** Listed entries follows **

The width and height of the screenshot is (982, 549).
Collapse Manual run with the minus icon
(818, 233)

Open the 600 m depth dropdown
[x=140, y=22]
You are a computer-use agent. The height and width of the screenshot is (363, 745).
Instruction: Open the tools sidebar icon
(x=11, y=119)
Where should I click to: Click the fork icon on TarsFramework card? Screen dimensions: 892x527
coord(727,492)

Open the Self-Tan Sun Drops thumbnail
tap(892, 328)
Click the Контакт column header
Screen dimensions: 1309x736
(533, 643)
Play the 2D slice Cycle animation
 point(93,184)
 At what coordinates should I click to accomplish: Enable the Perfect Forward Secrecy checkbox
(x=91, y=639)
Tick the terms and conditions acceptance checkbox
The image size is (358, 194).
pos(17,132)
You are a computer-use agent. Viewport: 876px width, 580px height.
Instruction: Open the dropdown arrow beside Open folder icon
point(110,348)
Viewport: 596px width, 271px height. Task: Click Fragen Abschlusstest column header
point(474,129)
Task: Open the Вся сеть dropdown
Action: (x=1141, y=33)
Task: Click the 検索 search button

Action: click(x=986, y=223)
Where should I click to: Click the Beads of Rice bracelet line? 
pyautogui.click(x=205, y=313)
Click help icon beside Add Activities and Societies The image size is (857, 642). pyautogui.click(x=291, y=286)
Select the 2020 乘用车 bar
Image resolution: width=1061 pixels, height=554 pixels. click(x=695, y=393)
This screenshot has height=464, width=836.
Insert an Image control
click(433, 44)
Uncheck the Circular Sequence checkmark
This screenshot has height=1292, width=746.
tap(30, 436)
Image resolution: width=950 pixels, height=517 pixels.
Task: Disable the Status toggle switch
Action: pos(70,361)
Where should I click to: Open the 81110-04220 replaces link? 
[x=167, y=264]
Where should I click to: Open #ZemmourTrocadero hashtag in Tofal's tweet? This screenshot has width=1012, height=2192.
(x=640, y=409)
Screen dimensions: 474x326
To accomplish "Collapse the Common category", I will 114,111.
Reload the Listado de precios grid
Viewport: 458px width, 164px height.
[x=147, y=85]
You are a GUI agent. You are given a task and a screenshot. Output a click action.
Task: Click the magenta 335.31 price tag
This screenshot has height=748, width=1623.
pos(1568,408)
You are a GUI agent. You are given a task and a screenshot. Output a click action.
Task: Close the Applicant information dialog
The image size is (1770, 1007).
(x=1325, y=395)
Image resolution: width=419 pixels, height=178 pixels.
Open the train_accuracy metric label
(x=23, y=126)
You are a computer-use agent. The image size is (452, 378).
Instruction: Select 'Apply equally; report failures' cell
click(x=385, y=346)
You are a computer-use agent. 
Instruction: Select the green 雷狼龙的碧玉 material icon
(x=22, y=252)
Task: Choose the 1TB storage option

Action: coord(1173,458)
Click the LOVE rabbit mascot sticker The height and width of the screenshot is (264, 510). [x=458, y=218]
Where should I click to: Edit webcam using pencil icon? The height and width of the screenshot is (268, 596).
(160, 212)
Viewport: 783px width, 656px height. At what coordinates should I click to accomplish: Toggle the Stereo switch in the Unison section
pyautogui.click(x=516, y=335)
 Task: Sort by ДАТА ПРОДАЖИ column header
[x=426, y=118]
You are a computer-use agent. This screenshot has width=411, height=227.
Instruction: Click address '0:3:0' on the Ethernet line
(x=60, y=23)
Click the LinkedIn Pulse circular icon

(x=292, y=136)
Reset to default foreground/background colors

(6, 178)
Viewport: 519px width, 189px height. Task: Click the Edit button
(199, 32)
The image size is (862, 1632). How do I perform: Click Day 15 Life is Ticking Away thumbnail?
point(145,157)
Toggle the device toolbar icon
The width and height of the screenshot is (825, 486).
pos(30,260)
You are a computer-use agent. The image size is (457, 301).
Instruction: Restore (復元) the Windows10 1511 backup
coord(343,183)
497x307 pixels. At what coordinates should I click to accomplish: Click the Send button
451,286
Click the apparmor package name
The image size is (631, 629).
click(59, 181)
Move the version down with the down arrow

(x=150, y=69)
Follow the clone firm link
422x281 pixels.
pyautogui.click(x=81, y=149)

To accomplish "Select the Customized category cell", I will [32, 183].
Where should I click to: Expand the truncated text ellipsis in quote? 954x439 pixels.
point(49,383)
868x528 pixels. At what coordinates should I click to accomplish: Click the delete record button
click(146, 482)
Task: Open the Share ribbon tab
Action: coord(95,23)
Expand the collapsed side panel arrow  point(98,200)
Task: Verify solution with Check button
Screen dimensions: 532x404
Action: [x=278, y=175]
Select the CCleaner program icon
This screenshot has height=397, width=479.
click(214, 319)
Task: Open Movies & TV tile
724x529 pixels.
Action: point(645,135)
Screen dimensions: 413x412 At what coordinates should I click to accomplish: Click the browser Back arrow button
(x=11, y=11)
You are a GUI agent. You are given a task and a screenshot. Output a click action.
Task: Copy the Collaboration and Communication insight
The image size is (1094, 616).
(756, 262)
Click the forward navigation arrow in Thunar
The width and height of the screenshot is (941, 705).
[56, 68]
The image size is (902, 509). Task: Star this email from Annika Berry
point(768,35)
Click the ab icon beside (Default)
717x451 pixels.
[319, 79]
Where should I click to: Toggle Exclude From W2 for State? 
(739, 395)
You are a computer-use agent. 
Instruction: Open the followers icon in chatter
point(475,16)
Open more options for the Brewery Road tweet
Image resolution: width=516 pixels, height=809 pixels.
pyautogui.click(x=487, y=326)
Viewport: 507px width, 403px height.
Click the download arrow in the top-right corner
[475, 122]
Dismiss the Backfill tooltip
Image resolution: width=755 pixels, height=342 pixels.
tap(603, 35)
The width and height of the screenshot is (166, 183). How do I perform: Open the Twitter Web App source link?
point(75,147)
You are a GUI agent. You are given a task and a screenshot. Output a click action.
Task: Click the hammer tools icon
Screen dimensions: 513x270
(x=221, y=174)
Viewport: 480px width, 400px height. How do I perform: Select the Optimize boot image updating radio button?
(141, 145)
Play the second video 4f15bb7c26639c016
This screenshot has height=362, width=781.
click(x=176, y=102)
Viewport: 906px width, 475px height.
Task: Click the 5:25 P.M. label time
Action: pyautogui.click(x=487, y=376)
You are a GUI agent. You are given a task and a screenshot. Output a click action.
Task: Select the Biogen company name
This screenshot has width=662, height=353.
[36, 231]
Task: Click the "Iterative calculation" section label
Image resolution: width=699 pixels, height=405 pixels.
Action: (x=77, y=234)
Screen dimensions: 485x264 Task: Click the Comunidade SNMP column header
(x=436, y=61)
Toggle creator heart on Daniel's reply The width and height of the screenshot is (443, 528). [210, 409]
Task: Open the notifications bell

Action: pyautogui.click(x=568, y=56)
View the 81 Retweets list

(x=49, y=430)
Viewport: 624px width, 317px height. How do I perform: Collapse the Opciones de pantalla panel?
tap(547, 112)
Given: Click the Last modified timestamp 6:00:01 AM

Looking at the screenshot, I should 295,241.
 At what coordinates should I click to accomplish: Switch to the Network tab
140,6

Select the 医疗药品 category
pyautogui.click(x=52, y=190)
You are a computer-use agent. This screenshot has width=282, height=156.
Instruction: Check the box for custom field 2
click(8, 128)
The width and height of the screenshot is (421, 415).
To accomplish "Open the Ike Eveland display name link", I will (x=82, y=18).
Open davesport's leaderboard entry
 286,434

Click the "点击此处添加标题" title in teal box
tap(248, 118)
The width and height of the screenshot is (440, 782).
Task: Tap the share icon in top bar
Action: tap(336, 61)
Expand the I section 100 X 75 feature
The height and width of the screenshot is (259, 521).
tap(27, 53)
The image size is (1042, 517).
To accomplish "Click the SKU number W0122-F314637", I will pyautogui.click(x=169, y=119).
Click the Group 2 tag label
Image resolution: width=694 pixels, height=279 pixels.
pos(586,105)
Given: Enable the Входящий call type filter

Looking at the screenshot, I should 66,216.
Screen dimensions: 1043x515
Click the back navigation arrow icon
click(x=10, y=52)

** End of Listed entries **

Assigned task: Return the span of lines in the data above that opens at the line with "You are a computer-use agent. Viewport: 876px" and closes at the line with "Click help icon", exactly, ends included, nothing else.

Result:
You are a computer-use agent. Viewport: 876px width, 580px height.
Instruction: Open the dropdown arrow beside Open folder icon
point(110,348)
Viewport: 596px width, 271px height. Task: Click Fragen Abschlusstest column header
point(474,129)
Task: Open the Вся сеть dropdown
Action: (x=1141, y=33)
Task: Click the 検索 search button

Action: click(x=986, y=223)
Where should I click to: Click the Beads of Rice bracelet line? 
pyautogui.click(x=205, y=313)
Click help icon beside Add Activities and Societies The image size is (857, 642). pyautogui.click(x=291, y=286)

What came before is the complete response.